Le Sénat salue la coopération de Défense franco-belge « CAMO »


La Commission des affaires étrangères et de la Défense du Sénat a validé l’accord franco-belge de partenariat stratégique de long terme des forces terrestres.

Cet accord portant sur la capacité motorisée (CAMO) de l’armée de terre belge comprend deux dimensions :

  • L’achat par la Belgique de blindés français du programme Scorpion (382 VMBR Griffon et 60 chars Jaguar), pour 1,5 milliard d’euros ;
  • Une transformation de l’armée de terre belge symétrique à celle menée par l’armée de terre française pour structurer des groupements tactiques interarmes (GTIA) autour du système de combat infovalorisé Scorpion.

L’objectif des deux pays est un renforcement sans précédent de leur interopérabilité. Plus qu’un simple marché d’armement, il s’agit donc en réalité d’un partenariat stratégique de long terme, dans une perspective opérationnelle. De fait, nos armées ont souvent été engagées côte à côte (Kosovo, Afghanistan, RCA…). Avec cet accord, nos deux pays se dotent d’une capacité à opérer ensemble au plus bas niveau (dès le sous-groupement tactique interarmes-SGTIA), ce qui constitue une innovation majeure.

« Ce programme ouvre des perspectives considérables, tout en respectant la souveraineté de chacun des partenaires », a souligné le Président Christian Cambon à l’issue de la réunion « Cette coopération exemplaire est une étape importante pour la construction de capacités européennes. »

Le rapporteur de la commission, M. Olivier Cigolotti (Union Centriste – Haute-Loire) a estimé quant à lui que ce programme CAMO constituait « un exemple concret d’Europe de la défense qui se fait, sans grandes annonces, sur le fondement de la recherche de l’efficacité opérationnelle plus que de l’affichage politique ».
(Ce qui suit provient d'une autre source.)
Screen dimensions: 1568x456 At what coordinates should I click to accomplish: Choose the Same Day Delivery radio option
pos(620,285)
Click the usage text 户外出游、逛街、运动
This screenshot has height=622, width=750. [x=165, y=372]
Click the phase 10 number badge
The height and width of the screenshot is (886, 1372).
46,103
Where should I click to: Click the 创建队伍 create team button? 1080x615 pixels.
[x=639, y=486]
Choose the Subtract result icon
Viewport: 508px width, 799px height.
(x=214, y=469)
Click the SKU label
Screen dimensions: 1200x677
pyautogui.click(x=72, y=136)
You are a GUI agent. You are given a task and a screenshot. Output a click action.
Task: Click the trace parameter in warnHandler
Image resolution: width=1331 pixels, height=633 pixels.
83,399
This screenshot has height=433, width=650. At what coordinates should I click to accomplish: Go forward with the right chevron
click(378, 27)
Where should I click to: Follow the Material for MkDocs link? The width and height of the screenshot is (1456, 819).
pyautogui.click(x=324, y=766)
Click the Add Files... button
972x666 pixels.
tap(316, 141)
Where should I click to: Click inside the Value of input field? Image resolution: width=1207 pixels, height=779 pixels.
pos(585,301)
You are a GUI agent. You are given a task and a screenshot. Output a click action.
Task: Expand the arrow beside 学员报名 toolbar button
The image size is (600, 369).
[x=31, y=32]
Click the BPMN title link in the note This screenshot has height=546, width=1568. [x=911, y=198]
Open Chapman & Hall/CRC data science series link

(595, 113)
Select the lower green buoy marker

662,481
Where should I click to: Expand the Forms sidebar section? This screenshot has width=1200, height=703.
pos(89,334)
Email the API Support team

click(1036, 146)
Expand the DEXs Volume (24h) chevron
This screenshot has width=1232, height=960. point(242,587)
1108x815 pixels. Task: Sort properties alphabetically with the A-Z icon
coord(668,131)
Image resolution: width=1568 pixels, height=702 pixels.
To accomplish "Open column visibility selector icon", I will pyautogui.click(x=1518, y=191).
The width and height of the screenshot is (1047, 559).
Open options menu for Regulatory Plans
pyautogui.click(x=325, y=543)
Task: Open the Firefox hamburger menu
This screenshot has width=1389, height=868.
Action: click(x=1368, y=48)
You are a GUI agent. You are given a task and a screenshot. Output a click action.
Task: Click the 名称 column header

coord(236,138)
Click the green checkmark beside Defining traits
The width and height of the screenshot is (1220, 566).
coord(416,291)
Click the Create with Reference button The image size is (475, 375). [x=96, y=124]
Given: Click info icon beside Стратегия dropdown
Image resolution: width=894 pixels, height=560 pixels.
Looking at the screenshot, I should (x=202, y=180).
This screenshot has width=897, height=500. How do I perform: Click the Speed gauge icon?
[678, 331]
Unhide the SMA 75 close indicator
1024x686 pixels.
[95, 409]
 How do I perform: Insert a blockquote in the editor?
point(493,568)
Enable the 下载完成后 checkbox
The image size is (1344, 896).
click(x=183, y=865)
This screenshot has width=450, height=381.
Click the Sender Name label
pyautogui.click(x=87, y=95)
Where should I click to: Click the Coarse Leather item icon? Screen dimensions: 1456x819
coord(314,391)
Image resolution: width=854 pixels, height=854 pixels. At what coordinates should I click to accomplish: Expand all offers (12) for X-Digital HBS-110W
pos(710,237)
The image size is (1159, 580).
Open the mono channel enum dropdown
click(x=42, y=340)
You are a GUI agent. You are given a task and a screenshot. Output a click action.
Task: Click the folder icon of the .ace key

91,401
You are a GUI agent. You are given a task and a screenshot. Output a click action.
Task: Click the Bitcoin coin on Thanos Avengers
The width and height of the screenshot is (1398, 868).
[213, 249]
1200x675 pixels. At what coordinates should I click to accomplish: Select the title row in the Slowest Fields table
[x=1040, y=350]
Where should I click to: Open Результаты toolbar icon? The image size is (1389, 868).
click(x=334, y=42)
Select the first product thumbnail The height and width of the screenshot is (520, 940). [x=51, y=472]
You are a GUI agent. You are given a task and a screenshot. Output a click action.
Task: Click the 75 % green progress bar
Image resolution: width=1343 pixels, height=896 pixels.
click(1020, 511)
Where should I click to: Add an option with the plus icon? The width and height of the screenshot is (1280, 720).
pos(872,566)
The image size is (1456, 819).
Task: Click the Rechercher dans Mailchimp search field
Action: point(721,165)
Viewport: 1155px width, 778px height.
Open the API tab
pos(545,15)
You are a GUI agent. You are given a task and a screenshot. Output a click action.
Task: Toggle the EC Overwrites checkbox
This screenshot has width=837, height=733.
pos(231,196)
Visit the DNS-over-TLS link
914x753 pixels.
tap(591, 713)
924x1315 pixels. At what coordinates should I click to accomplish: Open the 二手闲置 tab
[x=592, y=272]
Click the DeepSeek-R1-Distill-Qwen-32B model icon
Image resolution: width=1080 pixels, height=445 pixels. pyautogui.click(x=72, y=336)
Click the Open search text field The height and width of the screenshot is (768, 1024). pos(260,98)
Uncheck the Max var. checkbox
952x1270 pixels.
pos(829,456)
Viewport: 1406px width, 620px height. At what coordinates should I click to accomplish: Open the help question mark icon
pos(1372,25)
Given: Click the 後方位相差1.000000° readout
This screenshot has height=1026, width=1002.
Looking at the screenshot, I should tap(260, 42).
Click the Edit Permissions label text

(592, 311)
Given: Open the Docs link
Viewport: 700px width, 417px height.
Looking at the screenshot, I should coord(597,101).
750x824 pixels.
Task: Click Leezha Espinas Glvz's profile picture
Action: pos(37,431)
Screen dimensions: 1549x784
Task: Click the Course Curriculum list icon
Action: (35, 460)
Outre les équipements identiques, ce partenariat sera assis sur une doctrine commune(participation d’officiers belges à la rédaction de la doctrine Scorpion), une formation et des modalités d’entraînement identiques, des exercices en commun, dont le premier devrait se tenir dès cette année. S’y ajoutera un important effort de mise en commun de la chaîne logistique (approvisionnement, gestion des stocks et des pièces détachées) et une réflexion partagée sur le maintien en condition opérationnelle (MCO). Ces synergies doivent générer des économies significatives pour les deux armées de terre.